**Dettagli del compito:** Trascrivi dall'articolo sulla Rems di Reggio Emilia il passaggio che va da "Reggio Emilia, 10" fino a "è stato trasferito." compreso.

Reggio Emilia, 10 ottobre 2024 – Aveva seminato il panico alla Rems di Reggio a fine agosto, colpendo a sprangate un medico e danneggiando i veicoli nel parcheggio prima di fuggire ed essere fermato con il taser dai carabinieri. E dopo essere finito in manette – con l’arresto convalidato per resistenza a pubblico ufficiale, danneggiamento aggravato e tentata rapina – nei giorni scorsi è stato ricollocato nella medesima struttura in cui aveva aggredito gli operatori sanitari.
Gli stessi che ora scrivono un’accorata lettera indirizzata ai vertici dell’Ausl di Reggio Emilia, per denunciare “un senso di ingiustizia” e dicono di “non comprendere quanto i fatti gravi accaduti possano non aver avuto conseguenza”. Nel frattempo il medico aggredito è stato trasferito.
Tutto era accaduto il 28 agosto scorso. L’uomo, un 29enne albanese, era detenuto alla Rems di Reggio Emilia (la residenza per l’esecuzione delle misure di sicurezza), perché ritenuto pericoloso: accusato in passato di stalking nei confronti del fratello e rapina, ma mai condannato e riconosciuto incapace di intendere e di volere.
Nell’udienza di convalida il gip Luca Ramponi aveva respinto la custodia cautelare in carcere richiesta dal pm Maria Rita Pantani, ma aveva disposto la sua permanenza in una residenza per l’esecuzione delle misure di sicurezza sul territorio nazionale, ma non a Reggio. Il 29enne, invece, in attesa della perizia psichiatrica disposta dal tribunale e del processo è tornato nello stesso luogo in cui soltanto poche settimane prima aveva aggredito i sanitari.
“Gli operatori delle Rems in questi giorni stanno vivendo un forte senso di inadeguatezza e stress correlato a ciò che il rientro del paziente D. sta creando a livello emotivo negli stessi e negli altri pazienti ospiti della struttura – si legge nella missiva –. Il clima fin da subito è stato più teso del solito e ha continuato ad esserlo nei giorni successivi. Il rientro del paziente ha sicuramente creato negli altri ospiti e negli operatori un senso di ingiustizia che ha portato i primi a non comprendere quanto i fatti gravi accaduti possano non aver avuto conseguenza, portando alcuni a vivere con timore la presenza del paziente, altri a utilizzare tale esperienza come replicabile pur di ottenere benefici non concessi”. E ancora: “Gli operatori, d’altra parte, non sentendosi tutelati e non vedendo risposte alle richieste di poter lavorare in maggiore sicurezza hanno sviluppato ansie e stress tali da non poter svolgere il proprio lavoro. Tale situazione ha creato dunque un ambiente lavorativo non funzionale al corretto svolgimento del mandato riabilitativo e terapeutico per i pazienti delle Rems, in primis per il paziente rientrato che trova un ambiente ostile (da parte della maggior parte dei pazienti) e intimorito e indignato, per il conseguente trasferimento del collega medico”.

**Righe fornite:**

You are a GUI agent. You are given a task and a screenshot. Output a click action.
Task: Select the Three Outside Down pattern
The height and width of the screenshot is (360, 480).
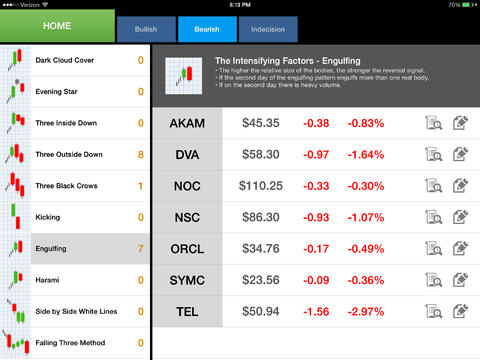(75, 154)

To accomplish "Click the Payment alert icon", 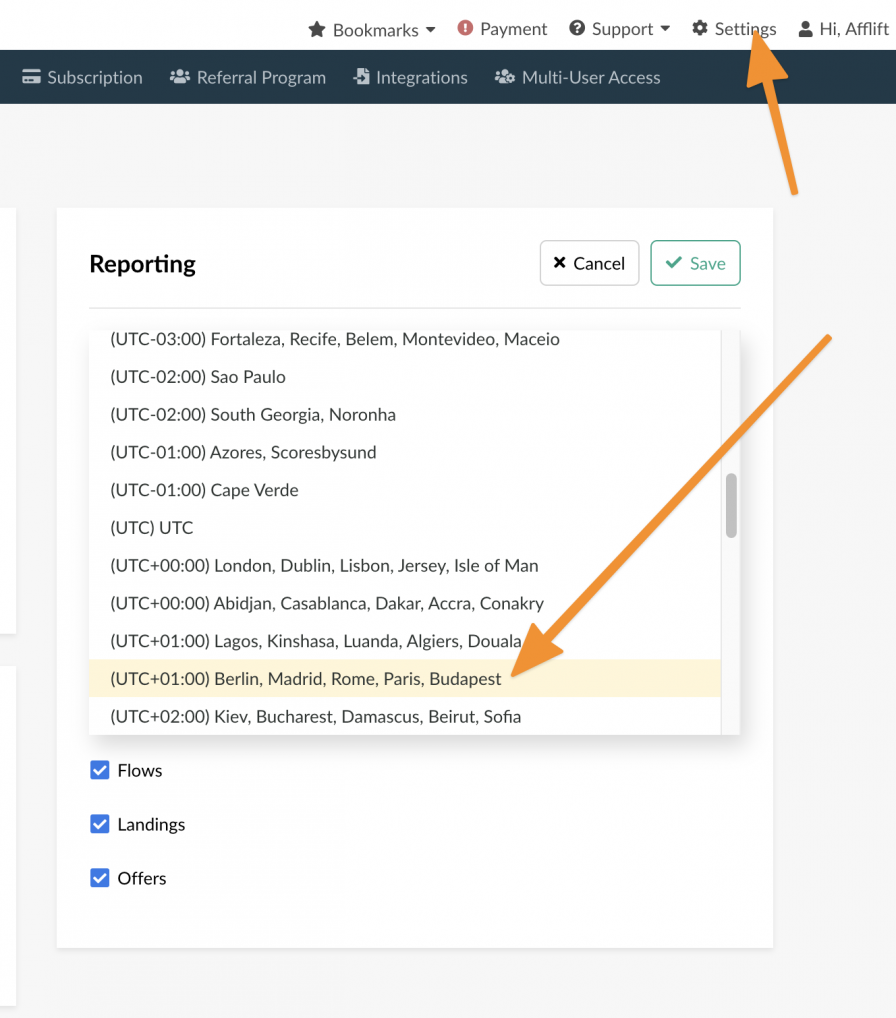I will tap(465, 29).
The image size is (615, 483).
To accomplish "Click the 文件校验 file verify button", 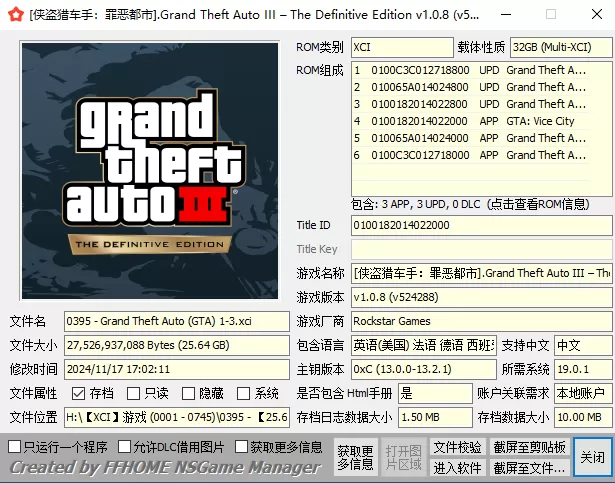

**Risposta attesa:**
Reggio Emilia, 10 ottobre 2024 – Aveva seminato il panico alla Rems di Reggio a fine agosto, colpendo a sprangate un medico e danneggiando i veicoli nel parcheggio prima di fuggire ed essere fermato con il taser dai carabinieri. E dopo essere finito in manette – con l’arresto convalidato per resistenza a pubblico ufficiale, danneggiamento aggravato e tentata rapina – nei giorni scorsi è stato ricollocato nella medesima struttura in cui aveva aggredito gli operatori sanitari.
Gli stessi che ora scrivono un’accorata lettera indirizzata ai vertici dell’Ausl di Reggio Emilia, per denunciare “un senso di ingiustizia” e dicono di “non comprendere quanto i fatti gravi accaduti possano non aver avuto conseguenza”. Nel frattempo il medico aggredito è stato trasferito.